The BM has frequently been used in studies, mainly those conducted in the United States and the United Kindom. It has also been applied in numerous systematic reviews on different aspects of health care utilization to structure their results [11], [12], [13], [14], [15], [16]. In other countries, such as Germany, only recently has there been increased awareness and use of the model. In Germany, for instance, it was adopted by the Federal Health Reporting System for analyzing health services utilization within the country [17], [18].

The present systematic review was conducted to assess the results of recent studies which explicitly employed the BM as their theoretical background. The broader rationale for this review was to explore: (1) the use of different versions of the BM, (2) the application and operationalization of the BM and (3) evidence for the influencing factors specified in the BM.

Methods

A systematic review was conducted between April and July 2011. Despite minor changes, the methods used for this review follow the PRISMA Statement (Preferred Reporting Items for Systematic Reviews and Meta-Analyses) [19]. The PRISMA statement, which provides a guideline for authors when reporting systematic reviews, contains a 27-item checklist and a four-phase flow diagram specifying important topics to be included in the Abstract, Introduction, Methods and Discussion sections.

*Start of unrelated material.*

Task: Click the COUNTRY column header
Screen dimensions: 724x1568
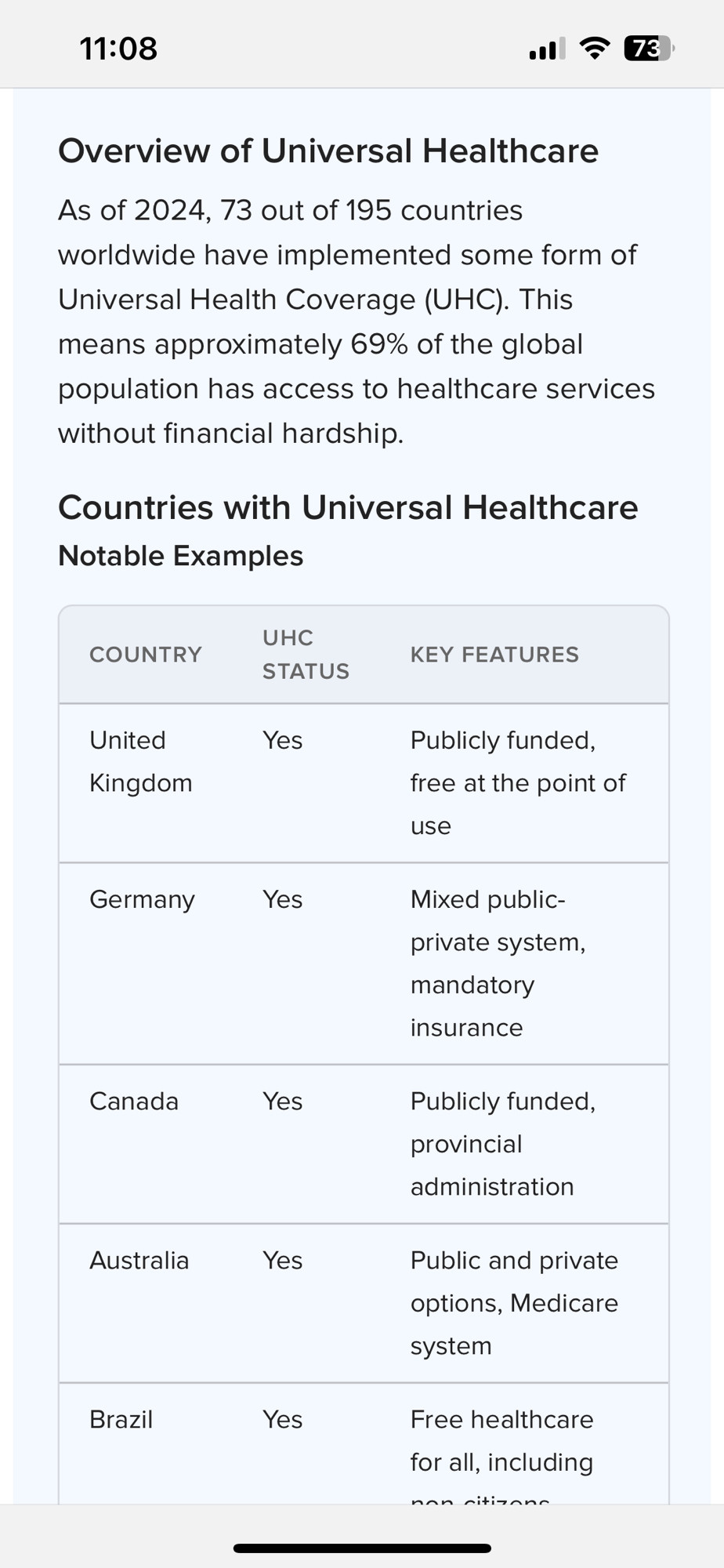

The present review, which aims to provide a theoretically-based analysis of utilization in health care, was conducted as part of a larger scientific network project (“Utilization of health-related services in Germany – theoretical approaches, methods and empirical results in medical sociology,” NWIN) funded by the Deutsche Forschungsgemeinschaft (German Research Foundation, grant no.: JA 1849/1-1).

Literature search and study selection

PubMed was selected as the only database for the systematic review and was searched in April 2011 (last search on April 24, 2011). The search strategy (see Table 1 (Tab. 1) ) aimed to identify articles in which the Andersen model had been applied and which had been published in English or German between 1998 and March 2011. The search was limited to studies conducted with adults in Europe and Anglo-American countries (USA, Canada, Australia and New Zealand) in order to achieve comparability. To ensure that all potentially relevant articles had been identified, the search terms used included Andersen’s name as well as the terminology used in Andersen’s Behavioral Model and derived models. No limits were set as to the study design used and whether the Behavioral Model had been compared to other approaches.